I spent years writing a dissertation on authenticity in jazz, then promptly discarded the concept of “authenticity” because it seemed impossible to define. Recent personal crises and professional transitions have provided the definition: authenticity is the practice of balancing fear and love.
The past few months have been a crash-course in fear. I finally understand the continual feeling of “I’m going to die!” that characterizes extreme trauma (something that, for better or worse, my sheltered, White-girl existence has mostly protected me from). The only way to truly move past it is to at least partially accept that, yes, you and everyone you love are going to die (and that when and how remains an unknown).
As overwhelming as fear can be, it is crucial for survival and success. It’s an ancient mechanism that guides you to safety.

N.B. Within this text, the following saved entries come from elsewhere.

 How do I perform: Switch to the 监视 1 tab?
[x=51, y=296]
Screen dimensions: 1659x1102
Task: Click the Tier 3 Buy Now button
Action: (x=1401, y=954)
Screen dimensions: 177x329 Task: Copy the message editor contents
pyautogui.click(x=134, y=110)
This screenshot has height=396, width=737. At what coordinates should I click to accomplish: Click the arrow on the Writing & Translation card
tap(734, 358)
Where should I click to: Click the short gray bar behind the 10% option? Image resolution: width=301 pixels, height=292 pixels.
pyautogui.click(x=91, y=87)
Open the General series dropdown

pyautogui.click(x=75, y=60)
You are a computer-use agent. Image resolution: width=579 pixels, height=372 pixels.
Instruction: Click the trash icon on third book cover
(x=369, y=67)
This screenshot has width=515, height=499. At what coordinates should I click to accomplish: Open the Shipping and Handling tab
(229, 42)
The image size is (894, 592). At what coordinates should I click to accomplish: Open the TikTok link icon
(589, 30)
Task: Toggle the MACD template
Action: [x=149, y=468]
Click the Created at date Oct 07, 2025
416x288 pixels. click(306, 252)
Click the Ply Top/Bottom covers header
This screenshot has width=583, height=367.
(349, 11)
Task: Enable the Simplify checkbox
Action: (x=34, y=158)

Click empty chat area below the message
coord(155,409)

The trick is to avoid staying stuck in overdrive (anger, trauma, aggression, etc.) or attempting to suppress it (numbness, addiction, passive-aggression, etc.)
If fear is the desire to escape death, love is the desire to transcend it. These are the relationships, passions, and dreams that contribute to something bigger than our own mortal lives. But to pursue love without confronting and accepting fear inevitably leads to heartbreak.
Musical practice (like yoga and other forms of meditation) works best when it allows your fear and love sides to communicate with each other. As you learn to understand your own languages of fear and love, you start to better understand other people’s languages in rehearsal and performance (inability to understand these languages in yourself and others is the root of most conflicts and failures).
This is how I went from writing a 200-page academic dissertation on musical authenticity to creating a 52-card set (Practice Deck I for Jazz Bass) to teach people how to practice musical authenticity step-by-step. In many ways, the latter was much, much harder (and just as time-consuming) because it required me to step outside of academia and experience the best and worst of an authentic life.